Specifically on Ada 95 (after all, this _is_ Team-Ada!), Uncle Sam
has invested roughly equally in both models. Thanks to AJPO, we
have both GNAT and ObjectAda. As we know, GNAT is GPL-ed and
OA is proprietary.

Undoubtedly you all know that Uncle Sam funded the original NYU-based
work on GNAT.

Perhaps you're not all aware that the original ObjectAda front end was
developed by Intermetrics in the guise of the AJPO-sponsored "Academic
Ada" project; Thomson (later Aonix) became the commercializer thereof.

If memory serves, the U.S. taxpayers' investment was in the
neighborhood of a few million dollars in each system; this teeny bit
of seed money has given rise to successful projects under both models.

(Well, successful as Ada goes, anyway. :-))

In the interest of full disclosure: one of the competitors for the
Academic Ada contract was a team that I was putting together, with
work at GW and participation from the then-new ACT and a couple of
other small companies. GNAT would have been the compiler in the
middle of an integrated development environment. The whole would
have been GPL-ed, of course.

As angry as I was at losing the award, with benefit of hindsight,
I can see that AJPO may have done the right thing by balancing
its investment between the two models; their doing so gave Ada 95 a
kick start that neither model, by itself, could have done.

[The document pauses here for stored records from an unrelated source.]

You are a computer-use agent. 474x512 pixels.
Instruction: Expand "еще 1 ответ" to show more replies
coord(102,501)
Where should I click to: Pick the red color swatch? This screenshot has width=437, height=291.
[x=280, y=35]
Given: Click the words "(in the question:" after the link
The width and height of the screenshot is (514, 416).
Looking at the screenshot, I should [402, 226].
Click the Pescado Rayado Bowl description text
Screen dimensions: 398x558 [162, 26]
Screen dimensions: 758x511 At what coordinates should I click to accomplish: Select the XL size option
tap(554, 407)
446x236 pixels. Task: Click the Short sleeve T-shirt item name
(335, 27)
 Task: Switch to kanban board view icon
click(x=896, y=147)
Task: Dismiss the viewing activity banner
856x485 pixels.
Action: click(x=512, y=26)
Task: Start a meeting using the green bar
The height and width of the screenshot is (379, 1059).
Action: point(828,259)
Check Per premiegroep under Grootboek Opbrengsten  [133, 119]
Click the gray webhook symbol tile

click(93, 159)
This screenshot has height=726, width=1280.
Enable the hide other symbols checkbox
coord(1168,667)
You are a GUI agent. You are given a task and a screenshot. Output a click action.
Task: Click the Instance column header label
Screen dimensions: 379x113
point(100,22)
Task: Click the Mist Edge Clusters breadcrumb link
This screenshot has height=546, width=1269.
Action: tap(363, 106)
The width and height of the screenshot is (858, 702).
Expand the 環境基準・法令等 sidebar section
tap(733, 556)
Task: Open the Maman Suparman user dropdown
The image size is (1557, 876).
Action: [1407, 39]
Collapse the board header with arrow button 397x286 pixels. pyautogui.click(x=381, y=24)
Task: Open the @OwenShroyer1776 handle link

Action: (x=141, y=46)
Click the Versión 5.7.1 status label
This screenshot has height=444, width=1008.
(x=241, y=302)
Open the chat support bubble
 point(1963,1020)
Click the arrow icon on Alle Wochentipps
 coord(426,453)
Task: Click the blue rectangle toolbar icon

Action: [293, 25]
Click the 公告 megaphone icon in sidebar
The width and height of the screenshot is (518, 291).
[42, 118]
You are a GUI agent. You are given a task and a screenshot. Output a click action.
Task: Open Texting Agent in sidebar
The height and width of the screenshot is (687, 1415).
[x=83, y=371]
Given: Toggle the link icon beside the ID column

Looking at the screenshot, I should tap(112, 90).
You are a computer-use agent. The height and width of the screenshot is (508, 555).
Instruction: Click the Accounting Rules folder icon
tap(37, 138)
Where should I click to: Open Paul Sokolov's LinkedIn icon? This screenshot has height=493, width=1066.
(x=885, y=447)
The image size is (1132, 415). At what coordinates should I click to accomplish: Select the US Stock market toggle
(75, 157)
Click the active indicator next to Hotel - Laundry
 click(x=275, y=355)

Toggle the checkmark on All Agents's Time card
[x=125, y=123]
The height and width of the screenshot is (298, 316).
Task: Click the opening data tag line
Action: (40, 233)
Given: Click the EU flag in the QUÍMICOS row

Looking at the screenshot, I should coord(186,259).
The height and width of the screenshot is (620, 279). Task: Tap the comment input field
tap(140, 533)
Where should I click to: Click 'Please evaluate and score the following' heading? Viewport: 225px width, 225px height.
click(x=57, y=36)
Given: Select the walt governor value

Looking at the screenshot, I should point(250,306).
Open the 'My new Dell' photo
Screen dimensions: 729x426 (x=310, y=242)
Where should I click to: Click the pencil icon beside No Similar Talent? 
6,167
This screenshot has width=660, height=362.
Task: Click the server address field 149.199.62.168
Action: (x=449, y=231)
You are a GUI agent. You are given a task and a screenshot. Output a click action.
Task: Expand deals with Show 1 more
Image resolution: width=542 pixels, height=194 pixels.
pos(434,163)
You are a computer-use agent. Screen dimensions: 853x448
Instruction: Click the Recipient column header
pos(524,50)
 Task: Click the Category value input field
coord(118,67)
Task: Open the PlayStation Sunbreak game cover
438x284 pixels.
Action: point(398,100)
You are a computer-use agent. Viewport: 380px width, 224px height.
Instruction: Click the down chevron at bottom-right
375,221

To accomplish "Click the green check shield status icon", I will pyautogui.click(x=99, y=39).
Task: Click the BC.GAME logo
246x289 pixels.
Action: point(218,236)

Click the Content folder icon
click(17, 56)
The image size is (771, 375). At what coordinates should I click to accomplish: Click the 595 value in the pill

Bottom line: Uncle Sam shouldn't pick winners and losers. Let them
fund GPL-ish software, public-domain software, and maybe even
proprietary software with a reasonably evenhanded balance, on
the merits of each proposal they get.

BTW - I would support a similarly evenhanded balance in
funding R&D in other industries too, especially in pharmaceuticals.
In the drug industry, I opine that the scales are tipped too heavily
toward the proprietary model - the taxpayers fund a lot of the R&D,
the drug industry patents and commercializes the result and then claims
their outrageous U.S. prices are necessary to fund their own R&D.

Actually, I think most of that outrageous price is paying for
the endless TV ads we are seeing for expensive prescription drugs.